First we had the web portals that gathered useful sites so it would be easy for people to navigate to the information they were looking for. The number of sites where off course very limited and if you tried a search engine to find something else you usually ended up on a porn site! As an advertiser the only real way of reaching a lot of people where through display ads or text links on the portals.

Then search engines (with less spam) changed the game completely. All websites became accessible through a search and a click. Great news for mankind and great news for advertisers that could add paid keywords and search engine optimization to their marketing mix.

Today we are well into phase three, social media. Filtering has again been taken over by humans (facilitated by technology) and social networks and user generated media are increasingly controlling our click streams and influencing our online decisions.

I am not writing this because we need yet another rant on how important social media is and how we can utilize it. What I would like to do is to emphasize one particular innovation, Facebook Connect.

Facebook Connect is a single sign on-service that enables user to logon to web sites outside Facebook with their Facebook login. Facebook Connect was launched in December 2008 and competes with openID and similar services. The difference being that Facebook is the Google of social media and a lot more powerful. For users Facebook Connect means that the actions they do on affiliated sites can be shared with their friends on Facebook. So again, great news for surfers of the web and a massive opportunity for advertisers.

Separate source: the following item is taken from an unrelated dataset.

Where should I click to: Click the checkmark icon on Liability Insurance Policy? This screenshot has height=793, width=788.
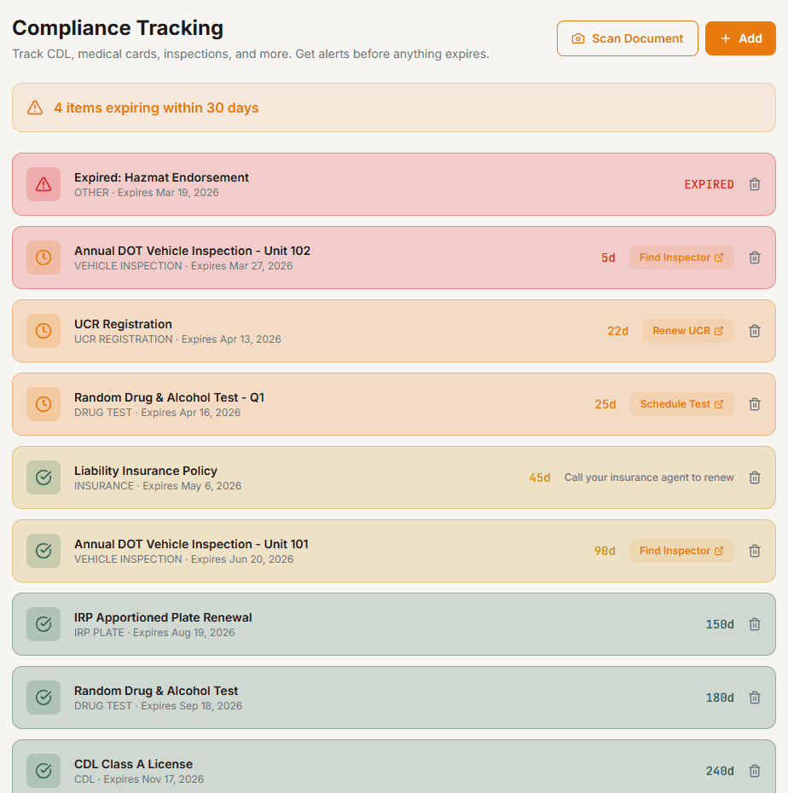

Facebook Connect gives advertisers access to the most powerful distribution platform we have seen since Google took off early in this millennium. Here is why:

1) Facebook Connect lowers the threshold for participation. Who wants to create a new username and password? No one, we have way to many as it is. Using the connect service in advertising campaigns, on smaller niche communities or corporate sites you increase your signup rate massively because most people already have a Facebook account. (The Fluent 09/Razorfish report states that there is a 35% increase in the will for signing up via Facebook Connect)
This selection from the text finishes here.